ニューサウスウェールズ州保健省が 6月6日に発表した最新の数字は、新型コロナウイルス感染症の活動が「先週急速に増加」しており、同時にインフルエンザの活動も増加しており、救急外来の入院患者数が増加していると警告した。
ニューサウスウェールズ州が記録した新型コロナウイルスとインフルエンザの症例数は 25%増加し、前週の 4,000件強から最新の報告では 5,000件を大きく上回った。
報告書はまた、州内の若年層では RSウイルスやインフルエンザの発生率が高く、学齢期の児童の間では百日咳や肺炎も「季節外れに高い」と指摘した。
オーストラリア首都特別地域(ACT)政府は 6月4日、新型コロナウイルス、インフルエンザ、RSウイルス感染症の症例報告が着実に増加していることから、キャンベラ保健サービスがマスク着用義務付けや入院患者に対する新型コロナウイルス検査の強化など、追加の安全対策を実施すると発表した。
ACT保健省の最新の報告によると、新型コロナウイルス感染者通知数は前週の 159人、その前の週の 146人から 242人に増加した。入院者数も 28人から 67人に増加したが、集中治療室や人工呼吸器をつけている人はいなかった。
ACT政府報道官は「現在、新型コロナウイルス、インフルエンザ、RSウイルス感染症の症例増加に関連して、より重篤な病気の兆候はない」と述べた。
高齢者住宅における新型コロナウイルス感染に関する最新の全国データによると、現在 469件の感染が発生しており、5月23日以降 76件増加している。入居者と職員の感染者は 3,788人となっている。
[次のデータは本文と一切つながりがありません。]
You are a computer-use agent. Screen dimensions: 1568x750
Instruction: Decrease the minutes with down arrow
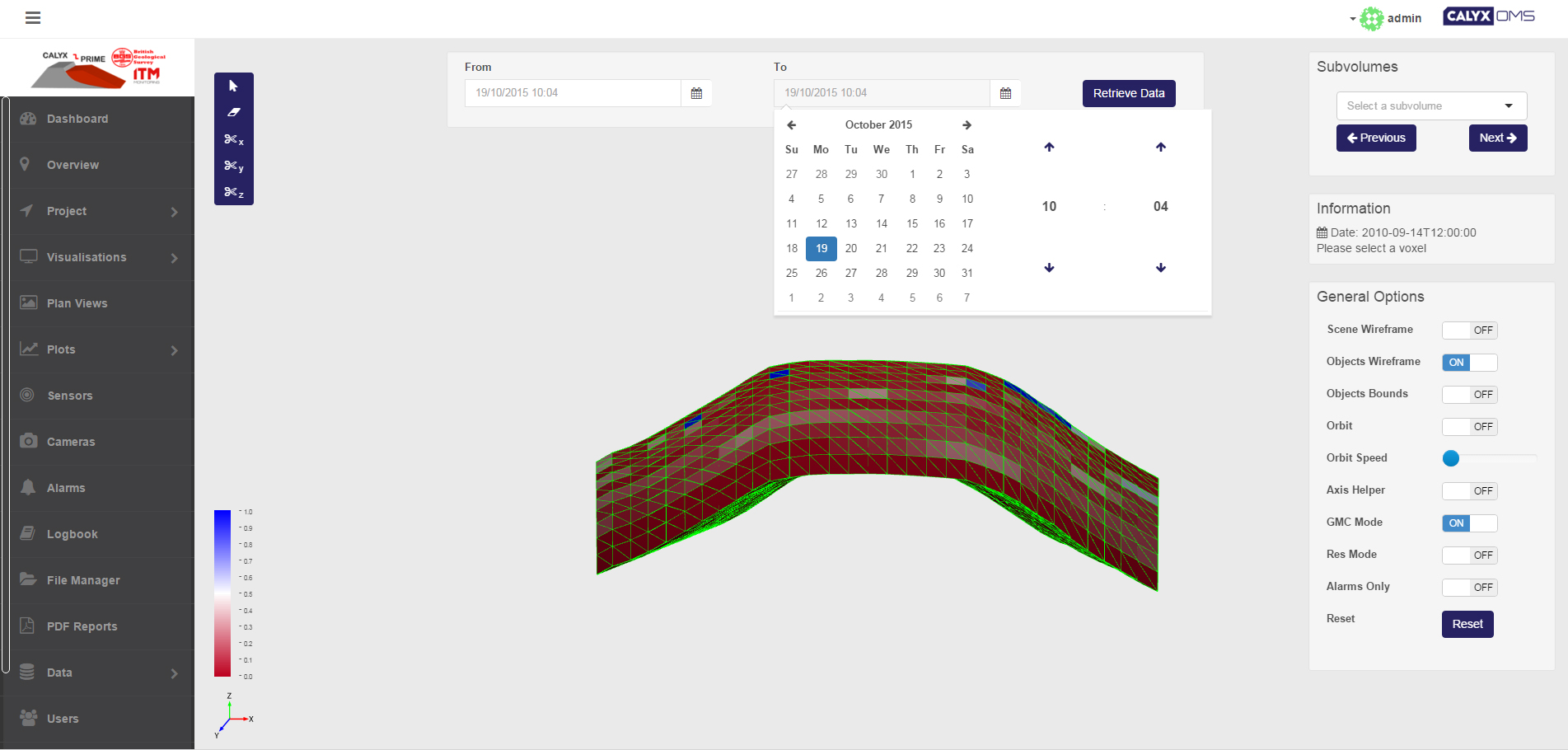point(1160,268)
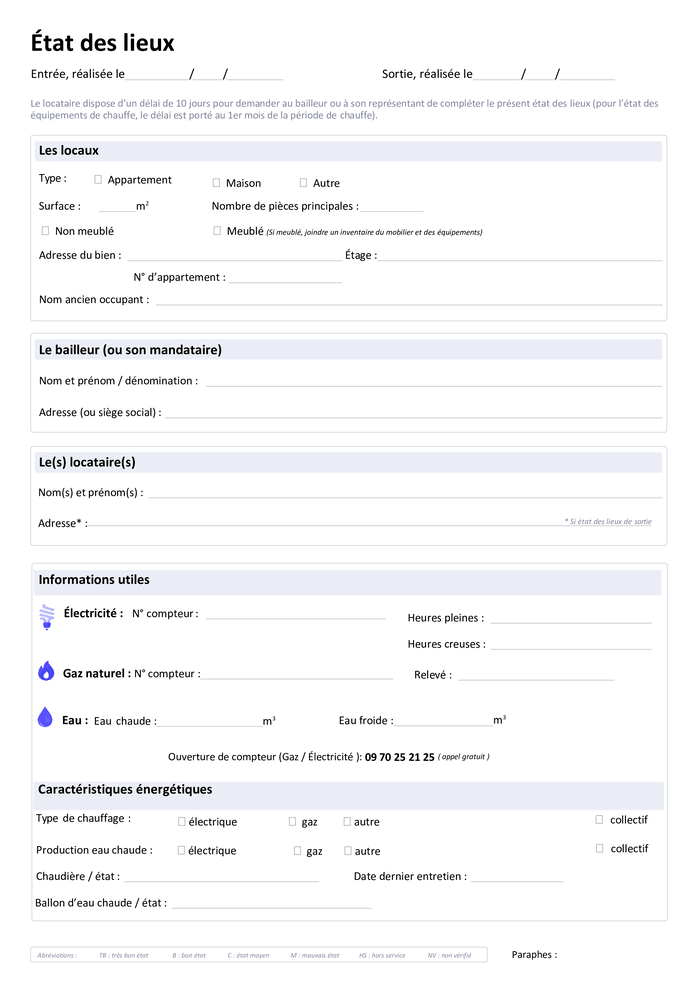
Task: Click the electricity light bulb icon
Action: click(46, 615)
ビクトリア州保健省の最新の報告書によると、排水監視により、地域社会における新型コロナウイルス感染症の蔓延が拡大していることが示唆されたという。
南オーストラリア大学の生物統計学および疫学学科長エイドリアン・エスターマン教授は、オーストラリアは新型コロナウイルスの「新たな大きな波の真っただ中にある」と語った。
エスターマン氏は、現在の感染拡大は「昨年末と同じくらいひどい」と述べた。「そして感染者数は依然として増加傾向にあり、多くの病院が職員のマスク着用義務を中止していることを考えると、大きな懸念事項だ」
南オーストラリア州の病院では、新型コロナウイルス感染によりスタッフ 237人が休職しており、インフルエンザまたは新型コロナウイルス感染患者は 193人いると南オーストラリア州保健省は発表した。
エスターマン氏は、75歳以上の人のうち追加接種を済ませているのはわずか 40%に過ぎないと指摘し、各国政府に対し、最も脆弱な人々に対するマスクやワクチン接種に関するメッセージを強化するよう求めた。
エスターマン氏は、インフルエンザと RSウイルス感染症の発生率も昨年の 2倍になったと述べた。
エスターマン氏とベネット氏は、過去数年間に広範囲に検査が行われていたときのように、当局はもはや報告された新型コロナウイルス感染症の感染者数に頼ることはできないと述べた。
「実際の感染者数は、感染者数が示す数の 6~ 10倍とみられます」とエスターマン氏は述べた。
ベネット氏は、オーストラリアの新型コロナ症例は依然としてオミクロン亜種で、最新のものは FLiRT として知られており、症状の重症度は低く、入院する人も少ないと述べた。
しかし、人々が油断しすぎたり、ワクチン接種が遅れたり、感染リスクが管理されなかったりすれば、入院や死亡者数は再び増加する可能性があると警告した。
ベネット氏は、今後 6週間が重要となる急性期にあると考えていると述べた。同氏は、この期間中、国民に対し、ワクチン接種を最新の状態に維持し、自身の症状を認識し、マスクを着け直し、換気と衛生管理について考えるよう呼びかけた。